Brodin Out, Avs Face Wild Without 2 Key Pieces
The avs open Game 1 with Minnesota already missing Jonas Brodin, and Joel Eriksson Ek is listed as questionable after injuries late in the first-round series. That leaves the Wild with lineup decisions before Sunday’s second-round start in Denver, where they face the NHL’s best and highest-scoring team.
Brodin Misses Denver Trip
Brodin did not travel with the Wild to Denver and was ruled out after blocking Mikko Rantanen’s shot early in the second period of Game 5. The defenseman’s absence removes a player Minnesota used on the back end as the series turned against Dallas and now shifts the assignment into a tougher matchup against Colorado.

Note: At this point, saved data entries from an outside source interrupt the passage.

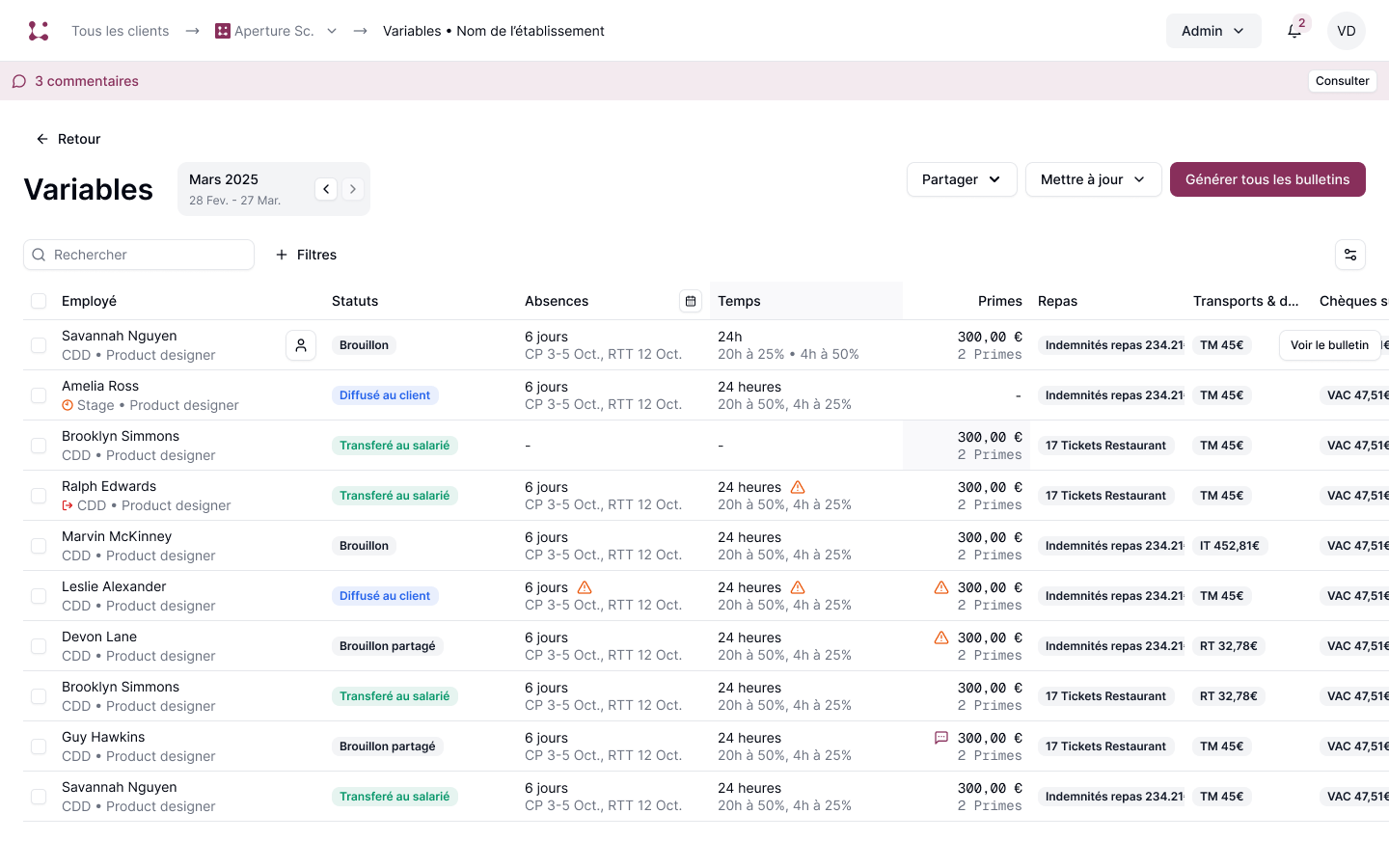The width and height of the screenshot is (1389, 868).
Task: Click the comment icon on Guy Hawkins' primes
Action: coord(940,737)
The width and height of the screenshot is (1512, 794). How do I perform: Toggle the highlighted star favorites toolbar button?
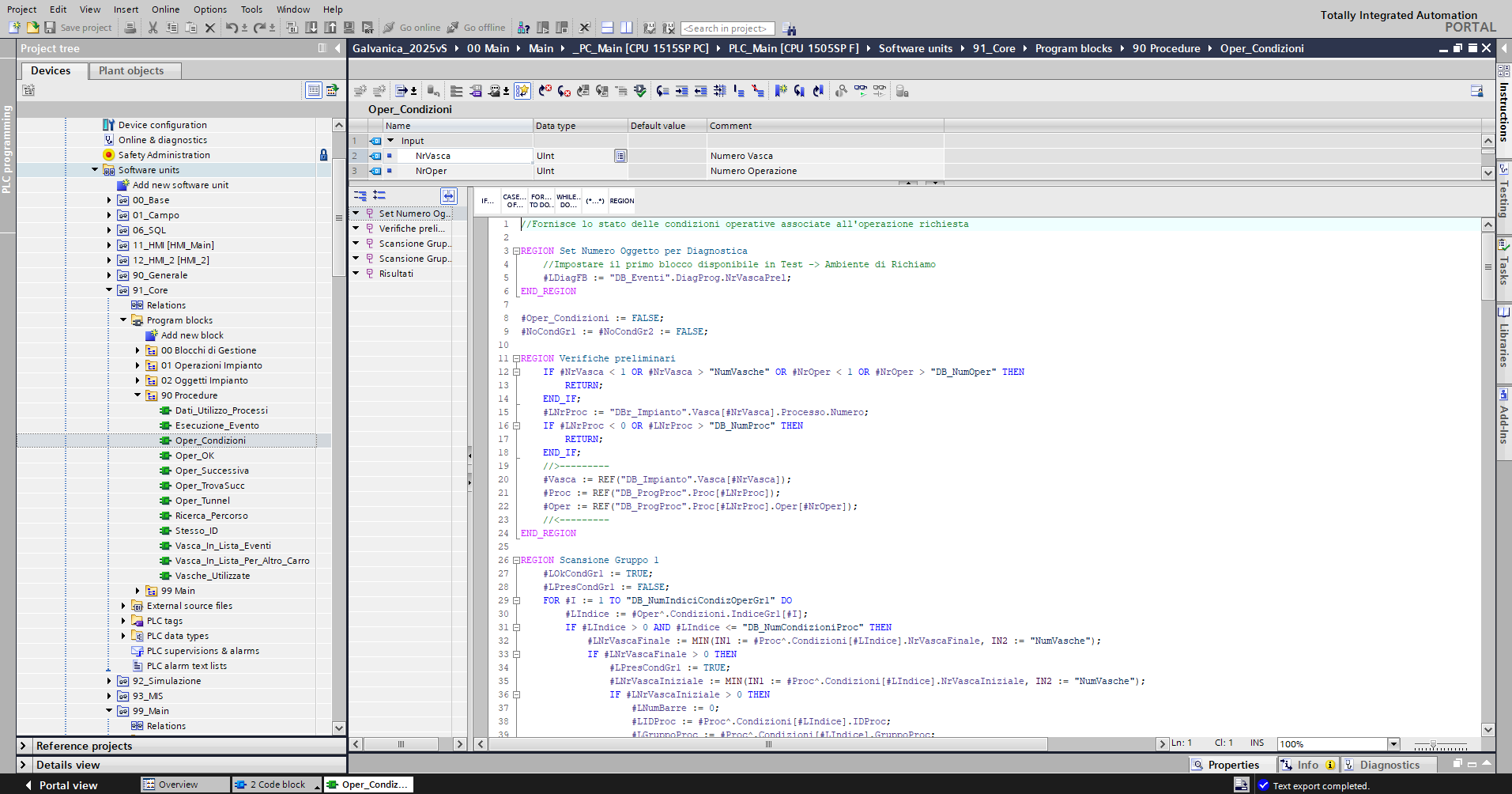click(x=522, y=91)
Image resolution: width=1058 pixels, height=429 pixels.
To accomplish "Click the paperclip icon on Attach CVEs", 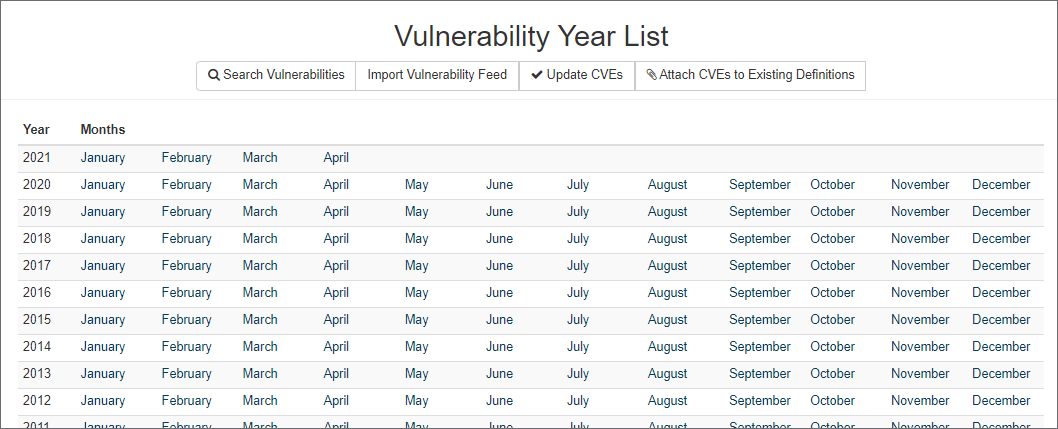I will click(x=652, y=75).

Without Brodin, Jake Middleton moved up to the second pair with Jared Spurgeon in Game 6. Zach Bogosian and Jeff Petry handled the third pair in that game, with Petry logging 7:13 and Bogosian 11:37. Those were the minutes Minnesota had available when Brodin was unavailable, and they point to the kind of reshuffling the club may need again against the Avs.
Eriksson Ek On The List
Eriksson Ek is listed as questionable after he lost an edge and slammed hard into the side boards right-leg first in the third period of Game 6. He returned and finished the game, but Hynes said on Saturday morning that he first learned the center was a question mark for Game 1 and might not be able to travel.
That uncertainty matters because Minnesota reached the second round for the first time since 2015 by beating the Dallas Stars in six games, and the opening opponent is not forgiving. Colorado is the best team in the NHL and the highest-scoring one, with arguably the best center depth in the league, so the Wild’s next move may hinge on whether Eriksson Ek can go or whether Nick Foligno slides to center.
Hynes said the club was still determining whether Danila Yurov or Matt Haight would play if Eriksson Ek is unavailable. He also said, “That’s another topic of discussion. When you get a guy or two out of your lineup, we know we have different options. But I think the difference is, with this team, you have different style of options. You feel like, ‘OK, this is what we think is the right decision for this game.’ And maybe it really goes well, but if it doesn’t, I think you also have another opportunity to make a change, too.”